If you think waiting 1 min to open amazon or NYtimes is acceptable, then more power to you, but we are living in 2007. No one is arguing that the iPhone is a kickass phone, it certainly is. What is not okay is paying 20$ extra on your plan to get ISDN-like speeds.
Mmmm.... I used to design web sites (mainly with shopping carts/eCommerce) in the late '90s. I lived in the foothills outside of Tucson where the only Internet connection was dial-up.
The slow Internet access showed me how a site would perform for the end users (the customers of my clients) who, largely, had dial-up access.
It wasn't only the amount of data that caused a site to perform poorly. Each link or picture required a separate client-server interaction (with 1 or 2 seconds overhead for each one).

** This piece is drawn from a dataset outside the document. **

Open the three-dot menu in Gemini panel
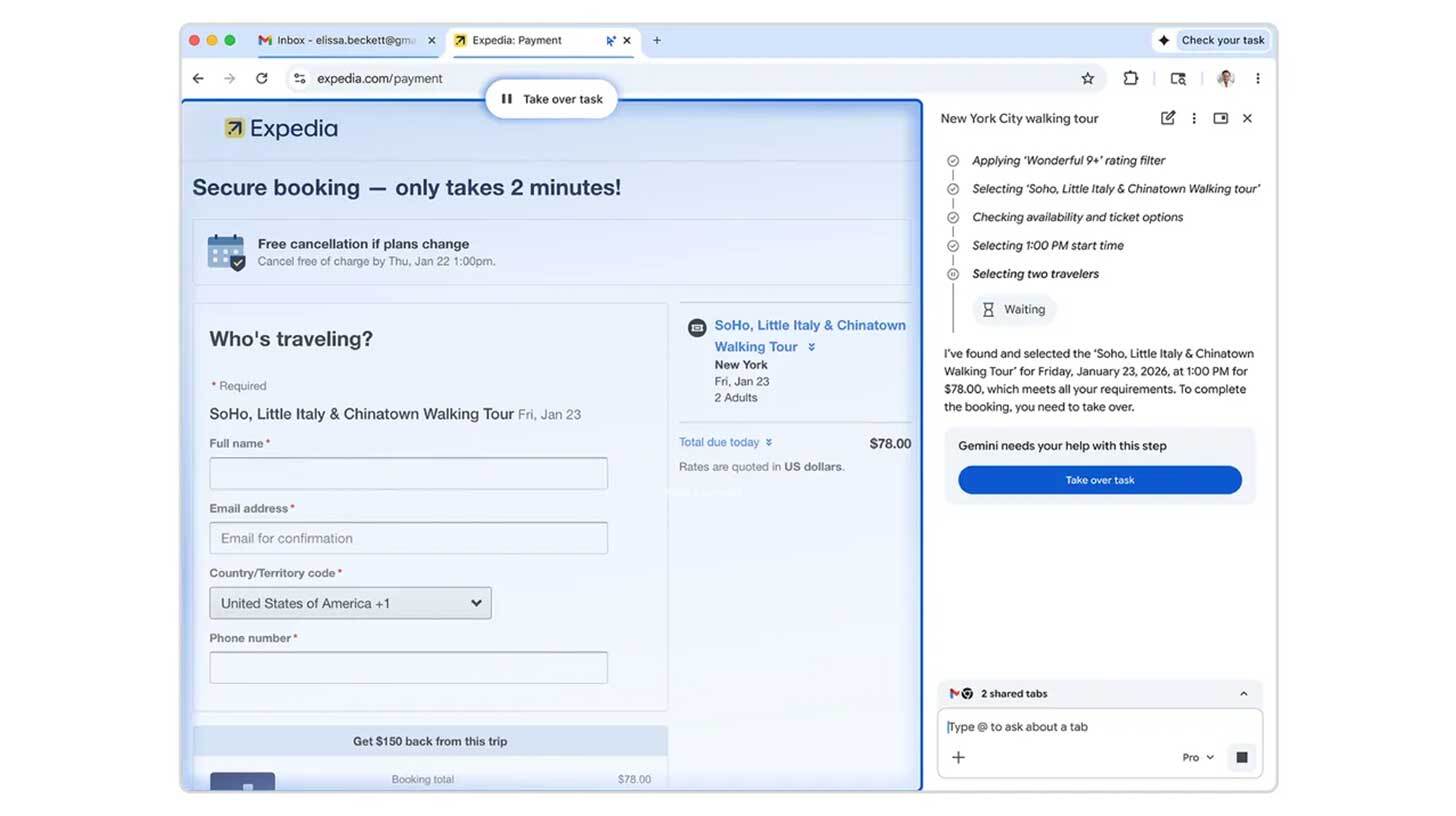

It didn't take many concurrent users to bring the server and the site to its knees.
Then, if the user got confused (or was overloaded with information) he would waste even more bandwidth by unnecessarily (re)loading pages, etc.
Good web site design mitigates these problems.
One of my major objectives was to create sites that were clean, fast and easy-to-use... especially to the user with dial-up.
It was easy to show potential customers the advantages of a site with:
-- a home page that loads in seconds over dial-up
-- uncluttered web pages
-- a consistent, intuitive, navigation system
-- the ability to "leisurely browse" or "get in and get out" depending on the users' desire
I would tell clients "If your customers can't get to your home page in 20 seconds... they will just move on to a (competitor's) site where they can"
It was a pretty convincing argument!
I don't know what percentage of today's users still use dial-up.
What I do know is that most of the web sites out there are bloated and terribly wasteful of bandwidth.
I have never browsed the web with a cell. From the comments I've seen, it appears to be a very painful process due to:
1 inadequate crippled (toy) browsers
2 limited handset hardware for storage and display
3 complicated access procedures
4 low-speed Internet access
5 poorly designed web sites (bandwidth bloat).
Maybe there would be more web traffic from cell phones if these problems could be resolved... I don't know.
Enter the iPhone: problems 1, 2, and 3-- gone, just gone!!!.
Problem 4 is (largely) resolved if you have WiFi access... but even "ISDN-Like" speeds
should be adequate.
Soo.... the real culprit appears to be the bloated bandwidth requirements of poorly designed web sites.
Maybe web designers should go back to the basics of good design.
The iPhone will, likely, encourage users to access the web, and should cause iPhone competitors to improve their web experience/offerings.
Hopefully, web site managers will analyze their logs and recognize the increased activity from cell phones. Also, they should be able to recognize when a large number of users are abandoning the site because of bloat.
Hmmm.... Our web traffic from cell phones is up... but they all leave after a few pages (many abandoning their filled shopping carts).
Hmmm... maybe they just got tired...
... I wonder what we can do to fix that???